When designing the EOAT to incorporate the charging applicator, a few guidelines should be considered to assure optimum label charging. For example, if the emitters are to be placed 1 in. behind the label, any metal parts of the EOAT should be grounded and at least 1.5 in. away from the emitters. Metal any closer than this will attract some of the electric field from the charging applicator, resulting in less charge on the label.
If individual emitters are to be mounted on a plate that also holds the vacuum suckers, the plate must be made of a nonconductive material such as polyethylene, PTFE, PVC, UHMW-PE, or acrylic. Any component of the EOAT close to the charging applicator should be made of a nonconductive material, if that can be done without sacrificing strength and structural integrity. Any component that is electrically conductive (metal) must be grounded.

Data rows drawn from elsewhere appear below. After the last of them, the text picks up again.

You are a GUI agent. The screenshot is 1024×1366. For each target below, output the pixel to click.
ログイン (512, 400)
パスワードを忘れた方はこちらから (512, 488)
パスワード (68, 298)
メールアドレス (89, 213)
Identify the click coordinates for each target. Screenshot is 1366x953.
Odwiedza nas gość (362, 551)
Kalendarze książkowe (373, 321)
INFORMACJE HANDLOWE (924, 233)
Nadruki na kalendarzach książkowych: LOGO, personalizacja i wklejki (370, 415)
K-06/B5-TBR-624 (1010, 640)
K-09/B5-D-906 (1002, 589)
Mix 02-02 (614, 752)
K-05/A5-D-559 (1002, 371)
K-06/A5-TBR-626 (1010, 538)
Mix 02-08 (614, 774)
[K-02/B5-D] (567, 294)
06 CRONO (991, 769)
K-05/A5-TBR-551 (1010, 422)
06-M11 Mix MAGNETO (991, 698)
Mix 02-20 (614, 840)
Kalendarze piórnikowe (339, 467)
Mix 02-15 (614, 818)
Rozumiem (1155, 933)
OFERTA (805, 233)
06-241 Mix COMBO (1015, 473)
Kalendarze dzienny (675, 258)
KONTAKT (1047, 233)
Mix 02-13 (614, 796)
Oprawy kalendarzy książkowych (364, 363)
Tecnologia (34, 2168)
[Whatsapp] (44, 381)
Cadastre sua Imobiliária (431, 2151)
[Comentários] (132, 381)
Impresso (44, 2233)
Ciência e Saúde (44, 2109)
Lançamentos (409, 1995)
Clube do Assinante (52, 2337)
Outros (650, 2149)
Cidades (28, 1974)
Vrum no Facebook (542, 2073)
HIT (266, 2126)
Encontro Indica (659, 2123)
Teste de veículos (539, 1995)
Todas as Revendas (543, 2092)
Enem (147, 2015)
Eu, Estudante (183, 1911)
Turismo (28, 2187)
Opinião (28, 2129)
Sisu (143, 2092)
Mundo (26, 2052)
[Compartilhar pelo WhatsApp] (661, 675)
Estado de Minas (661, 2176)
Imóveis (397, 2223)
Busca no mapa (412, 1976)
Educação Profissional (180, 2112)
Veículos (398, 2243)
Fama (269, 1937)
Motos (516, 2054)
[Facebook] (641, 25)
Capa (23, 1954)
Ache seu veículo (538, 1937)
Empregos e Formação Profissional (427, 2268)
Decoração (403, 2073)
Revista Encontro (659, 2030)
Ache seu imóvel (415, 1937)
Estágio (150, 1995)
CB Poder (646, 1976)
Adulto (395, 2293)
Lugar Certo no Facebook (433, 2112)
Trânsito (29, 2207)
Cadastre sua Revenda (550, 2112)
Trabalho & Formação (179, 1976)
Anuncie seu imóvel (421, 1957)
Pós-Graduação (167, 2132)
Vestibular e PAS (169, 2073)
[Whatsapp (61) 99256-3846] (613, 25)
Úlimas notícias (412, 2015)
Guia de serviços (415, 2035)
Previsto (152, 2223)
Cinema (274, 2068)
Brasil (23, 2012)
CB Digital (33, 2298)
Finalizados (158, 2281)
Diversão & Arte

Two types of charging applicator are available: current-limited and non-current-limited. Current-limited types come in the straight static-bar style or as individual emitter modules. They contain a resistor that is in series with the high-voltage supply. The advantage is that this applicator will not “hard arc” if it gets too close to the metal and offers a high degree of safety if personnel should accidentally touch it while energized.
A hard arc is a high-current arc-over, usually seen as a distinct bright white or yellow spark from the high-voltage emitter of the charging applicator to a conductive surface, such as the cavity of the metal mold. This can occur when a non-current-limited applicator is positioned too close to the mold or when its operating voltage is set too high. The high-voltage energy from the applicator’s emitter breaks down the insulation properties of the air between the emitter and the grounded metal surface of the mold, causing the arc. Such arcs can cause pits in the die surface and radio-frequency interference (RFI) that may affect microprocessor controls of the robot or the press.
In contrast, the current-limited applicator’s resistor limits the amount of current that can be drawn from the emitter, thereby preventing a high-voltage arc.
Some of the newer electrostatic power supplies contain arc-sensing circuitry designed to protect the solid-state components of the power supply when it is used with a non-current-limited applicator. If excessive current draw is sensed by the power supply, its control circuitry immediately goes into arc-protection shutdown mode, which turns off the high-voltage output to protect the power supply’s sensitive electronics. When this happens, static charging is interrupted. That can be a common and troublesome occurrence when non-current-limited applicators are used.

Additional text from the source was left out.